4 december 2015 • C-Mine (Kleine zaal), Genk
|
Is het niet ironisch dat in tijden van terreur, die jammer genoeg vaak kortzichtig wordt geassocieerd met Noord-Afrikanen, het juist (West-) Afrikanen zijn die ons komen verblijden met een aanstekelijk enthousiasme en een hartverwarmende openheid? Omara “Bombino” (= “Kleintje”) Moctar weet waarmee hij bezig is. Muziek verzacht de zielen. Hij heeft zijn deel van de terreur al gehad: als vervolgde Toeareg moest hij tot tweemaal toe zijn geboorteland Niger ontvluchten en verloor hij twee van zijn bandleden. |
Woestijnzonen verwarmen Vlaamse harten
Sinds 2010 ziet het er beter uit voor hem: er kwam vrede in Niger, in 2011 kon hij een eerste internationaal album, ‘Agadez’ opnemen (meteen op één in de iTunes World Chart!), en in 2013 een tweede, ‘Nomad’, met als producer niemand minder dan Dan Auerbach van The Black Keys (weer meteen op één in de iTunes World Chart én de Billboard World Chart). Tijdens de daaropvolgende Amerikaanse tournee mocht hij openen voor o.a. Robert Plant.
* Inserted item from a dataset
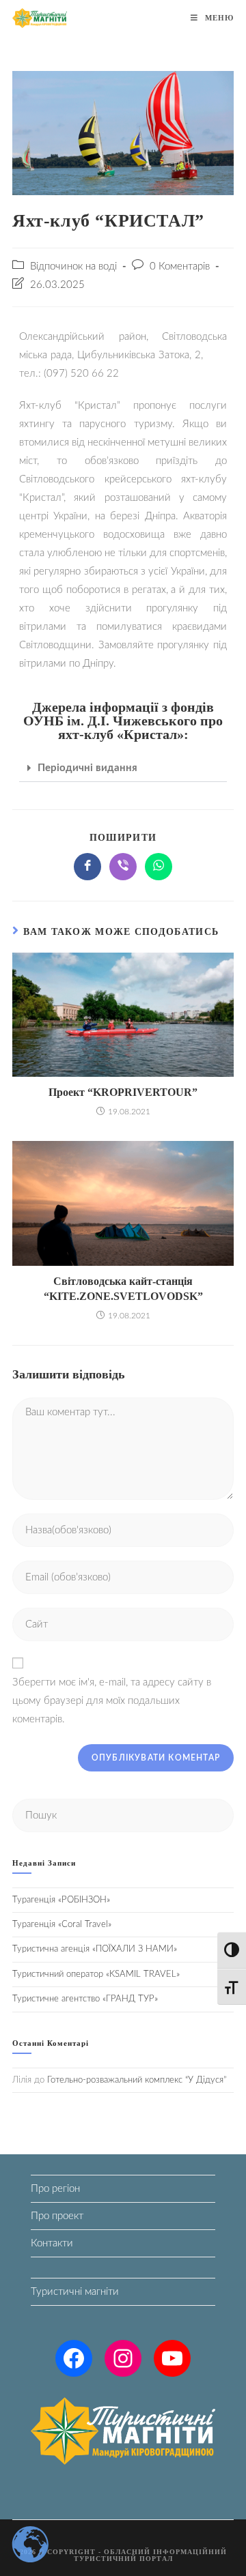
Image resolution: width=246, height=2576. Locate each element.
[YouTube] (172, 2358)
Vandaag is België nog eens aan de beurt, en na gesmaakte optredens op het Afro-Latino Festival in 2011 en de Ancienne Belgique in 2013, keken insiders er reikhalzend naar uit. De Kleine Zaal van C-Mine is al aardig volgelopen met een hele leeftijdenmix en als om 20:20u de groep heel rustig het podium komt opgewandeld, houdt iedereen verwachtingsvol de adem in. Met een aantal akoestische nummers wordt al snel een trance-achtige sfeer opgeroepen, met als resultaat dat een deel van het publiek tegen het eind van de derde song al aardig staat te deinen. Ook al versta je van de teksten niets omdat ze gezongen zijn in het Tamasheq, word je snel meegesleept door de exotische zangversieringen en vooral door het hypnotiserende gitaarspel van Omara. Je weet niet goed wat je hoort: ritme, fills en solo vormen één sublieme blend. Je hoort verre echo’s van Jimmy Page, Jimi Hendrix, Mark Knopfler, Santana, Jerry Garcia en John Lee Hooker, maar toch is het allemaal zeer eigen en uniek, en vooral zeer meeslepend. Vooral ook wegens Omara’s duidelijke spelvreugde. Zelfs gezeten gooit hij zijn lijf al aardig in de strijd. Vanaf het vierde nummer speelt de band staand en elektrisch. De “bol-drummer” wordt ritmegitarist en de bongospeler kruipt achter een echt drumstel. Omara spreekt ons vriendelijk en wat verlegen toe in het Frans, en tot ieders blije verrassing vertaalt de bassist in voorzichtig Nederlands. “Wij willen proberen” blijkt het motto van de avond, en ze probéren niet alleen, maar slagen ook, met vlag en wimpel. De set blijkt goed opgebouwd, zacht en rustig hobbelend en stevig en sneller ‘rockend’ wisselen mekaar goed af, en er wordt mooi naar een climax toe gewerkt. |
Vanaf het vijfde nummer staat er hier en daar al iemand met de ogen dicht te genieten en vanaf de tweede helft van het optreden staat een groot deel van het publiek enthousiast te bewegen, niet in het minst aangevuurd door de geestdrift van Omara zelf, die zich tijdens de solo’s duidelijk niet alleen muzikaal laat gaan. Ook de bassist is de hele tijd ‘goe bezig’ en de drummer, die in het akoestische deel nog een bleekscheterige kantoorklerk leek, ontpopt zich, eenmaal hij zijn brilletje heeft afgezet, tot een slagwerker van formaat: ingeleefd, veelzijdig en bij momenten in z’n eentje klinkend als een hele batterij percussionisten. Aanmoedigende kreten, gilletjes en gejuich zorgen voor een uitbundige wisselwerking tussen publiek en band, zodat Omara z’n solo’s nog wat vuriger maakt, de bassist nog wat solider speelt en de ritmegitarist zo mogelijk nog breder glimlacht. Regelmatig geflirt met reggae-achtige ritmes vindt vooral veel weerklank bij het jongere gedeelte van het publiek, en als een song wordt opgedragen aan een verliefd neefje, dat zich onder het publiek bevindt, smelt het vrouwelijk gedeelte van het publiek. Als vlak daarna ook nog een kort meezingmoment volgt, waarbij de dames duidelijk boven de mannen uit klinken, reageert Omara zichtbaar vreugdevol. Na nog wat nummers waarin ook de drie andere bandleden een korte solospot krijgen, is het tijd voor een diepe buiging.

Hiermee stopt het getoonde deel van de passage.